Mayer U. 18095364 Protein Information Crawler (PIC): Extensive spidering of multiple protein information resources for large protein sets. [Proteomics. 2008 Jan;8(1):42-4]: Introduces Protein Information Crawler, a system that automatically bulk-collects protein data from multiple databases and prediction servers and summarizes them in a Microsoft Excel spreadsheet or HTML table. Available here.

Pandya GA, Holmes MH, Sunkara S, Sparks A, Bai Y, Verratti K, Saeed K, Venepally P, Jarrahi B, Fleischmann RD, Peterson SN. 18006572 A bioinformatic filter for improved base-call accuracy and polymorphism detection using the Affymetrix GeneChip whole-genome resequencing platform. [Nucleic Acids Res. 2007;35(21):e148]: Describes the development of an array-based whole-genome resequencing platform for Francisella tularensis, the causative agent of tularemia, as well as a set of bioinformatic filters that targeted “systematic base-calling errors” that were caused by cross-hybridization between the whole-genome sample and the array probes and by deletions in the sample DNA relative to the chip reference sequence, according to the paper’s abstract.

Zemla A, Geisbrecht B, Smith J, Lam M, Kirkpatrick B, Wagner M, Slezak T, Zhou CE. 18039711 STRALCP — structure alignment-based clustering of proteins. [Nucleic Acids Res. 2007 Nov 26 (e-pub ahead of print)]: Describes an algorithm called SRALCP, or Structure Alignment-based Clustering of Proteins, that identifies regions of structural similarity within a set of protein structures, and then uses those regions for clustering. The method generates detailed information about global and local similarities between pairs of protein structures, identifies fragments that are structurally conserved among proteins, and uses these spans to group the structures accordingly. Available here.

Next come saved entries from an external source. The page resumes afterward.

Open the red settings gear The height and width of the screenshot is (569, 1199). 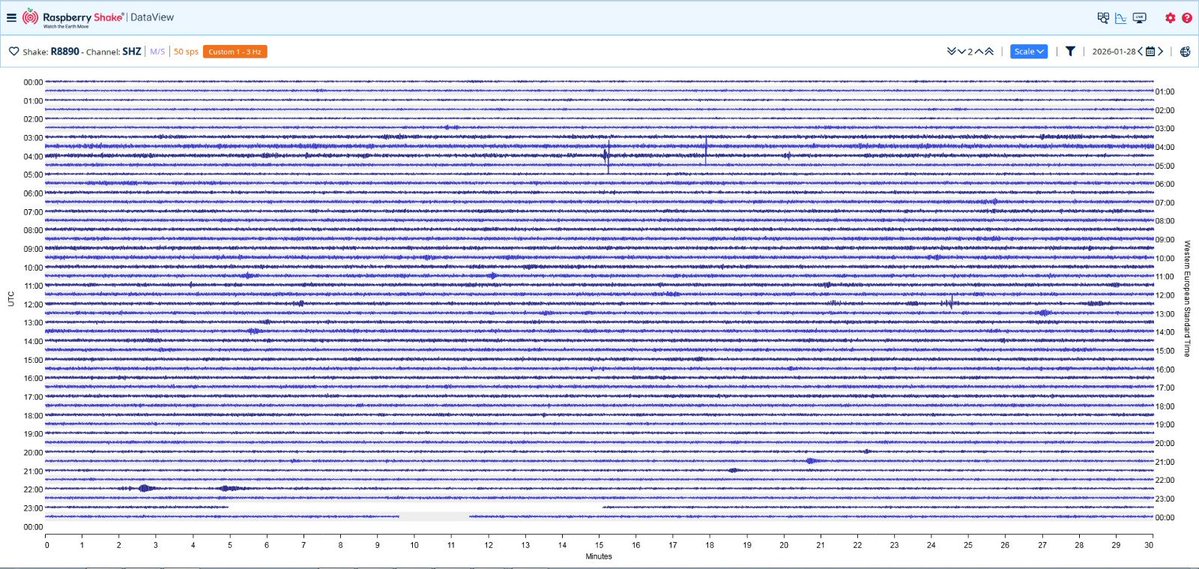point(1170,18)
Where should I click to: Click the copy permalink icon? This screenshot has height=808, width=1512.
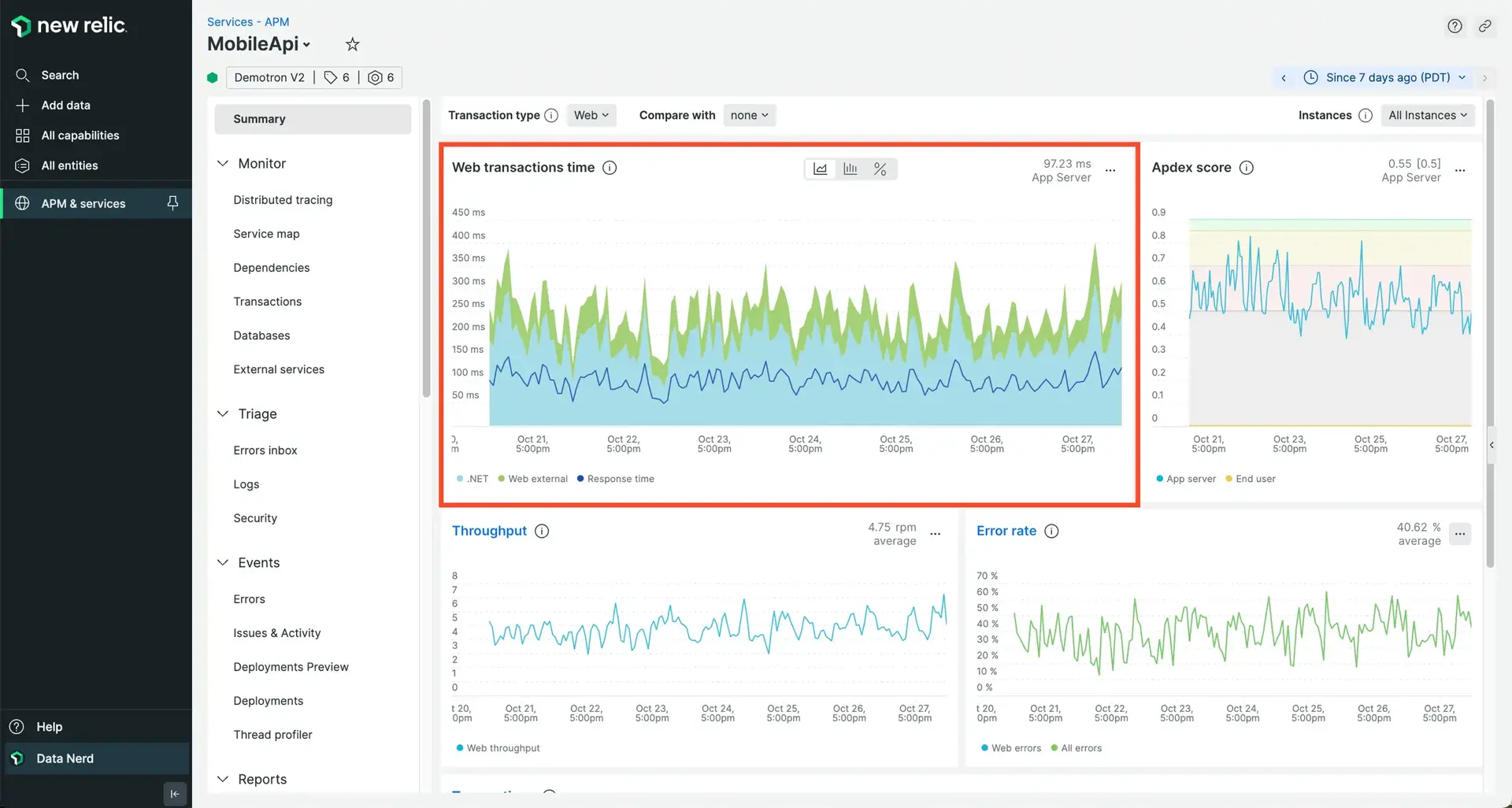click(x=1484, y=26)
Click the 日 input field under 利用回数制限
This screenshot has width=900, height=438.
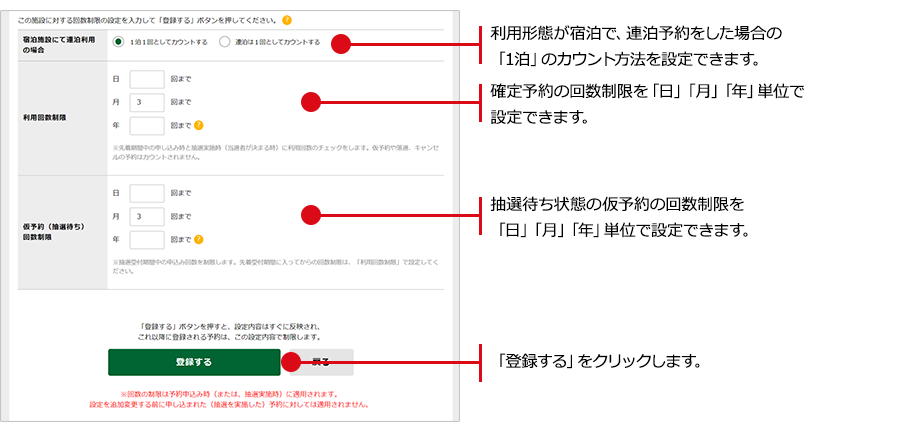point(146,80)
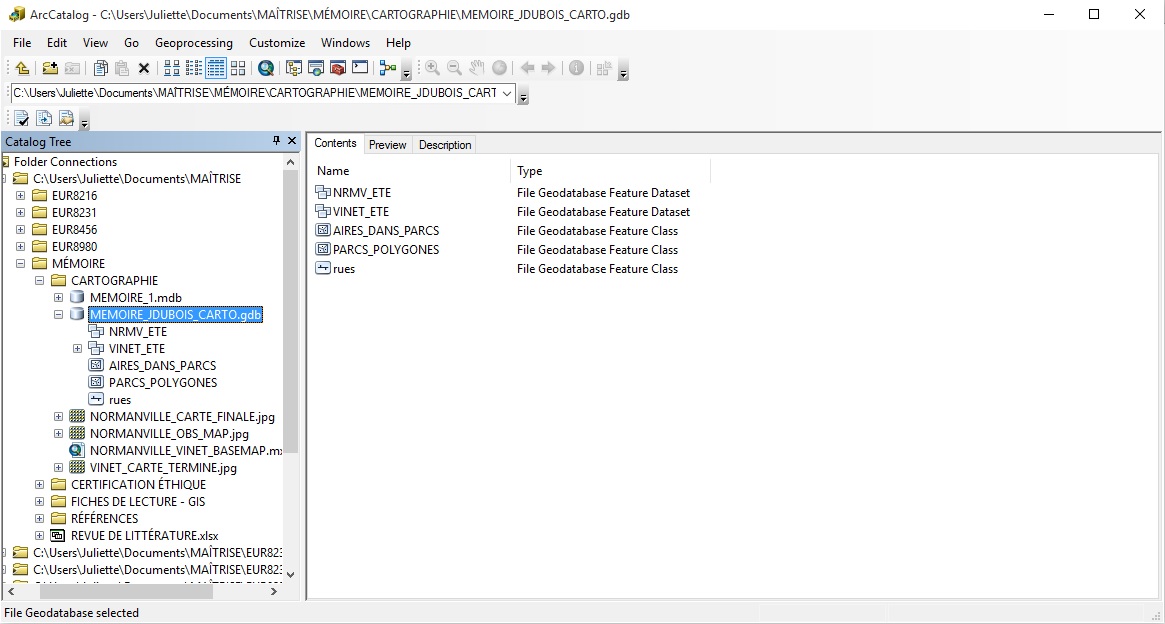Open the Search window
This screenshot has height=624, width=1165.
(266, 68)
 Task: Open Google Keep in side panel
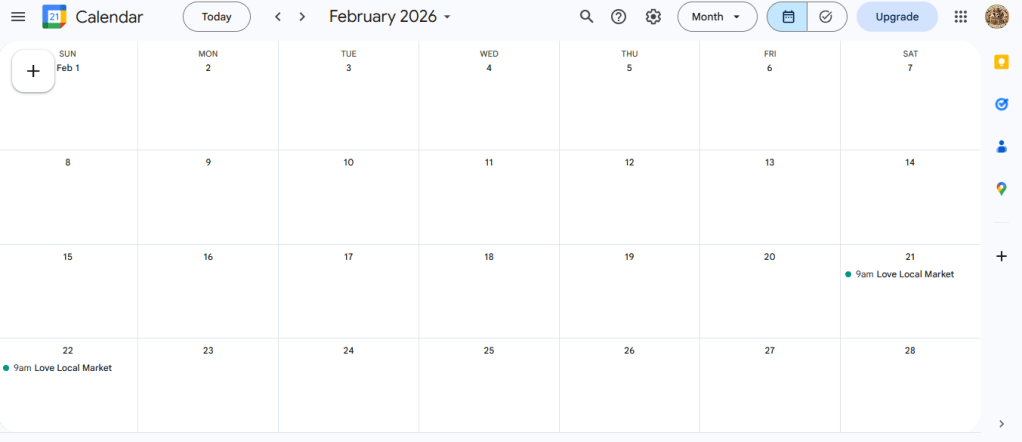pos(1001,62)
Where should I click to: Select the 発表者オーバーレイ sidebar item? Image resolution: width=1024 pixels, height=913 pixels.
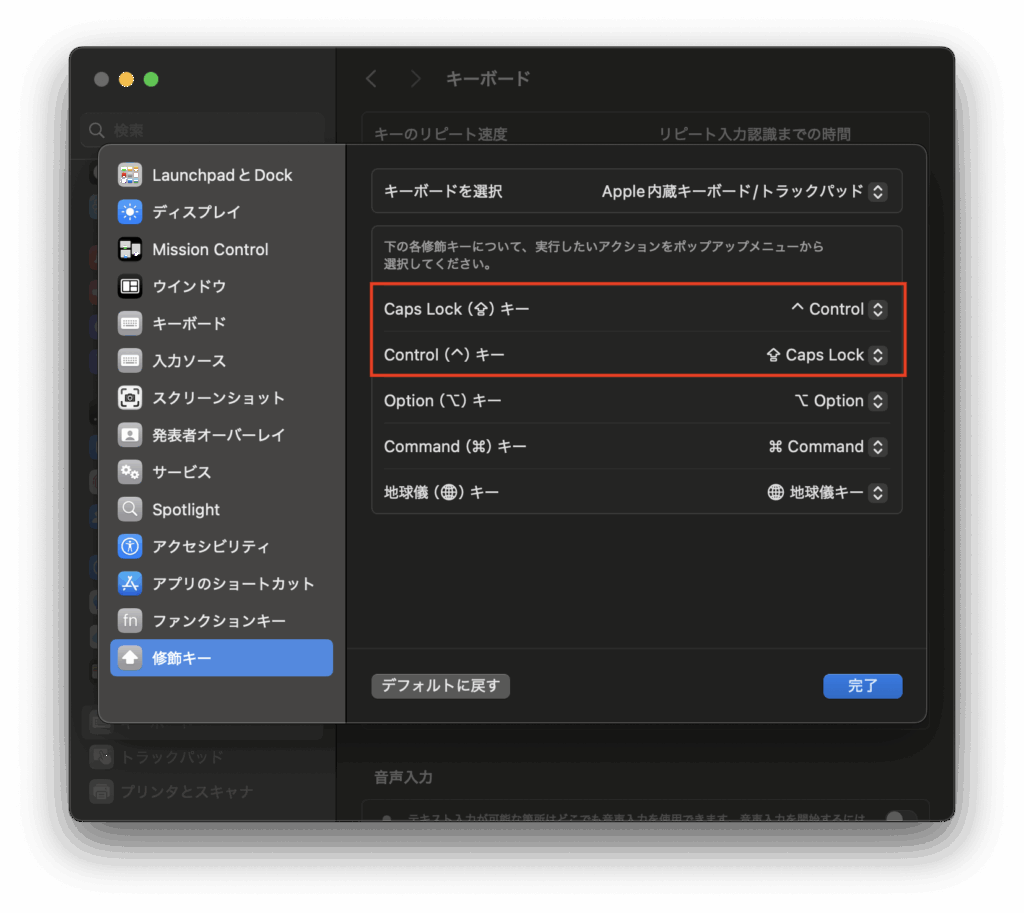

Zimin AV, Smith DR, Sutton G, Yorke JA. 18057021 Assembly reconciliation. [Bioinformatics 2008 24(1):42-45]: Discusses a method called “assembly reconciliation,” that can merge draft genome assemblies from multiple genome sequencing centers. The approach was designed to combat the limitations of multi-center genome sequencing projects, in which each center produces an assembly using its own assembly software and the collaborators then pick the single draft assembly that they judge to be the best and discard the others. Assembly reconciliation starts with one draft assembly, detects apparent errors, and, “when possible, patches the problem areas using pieces from alternative draft assemblies.” It also closes gaps in places where one of the alternative assemblies has spanned the gap correctly, according to the paper’s abstract. Available here.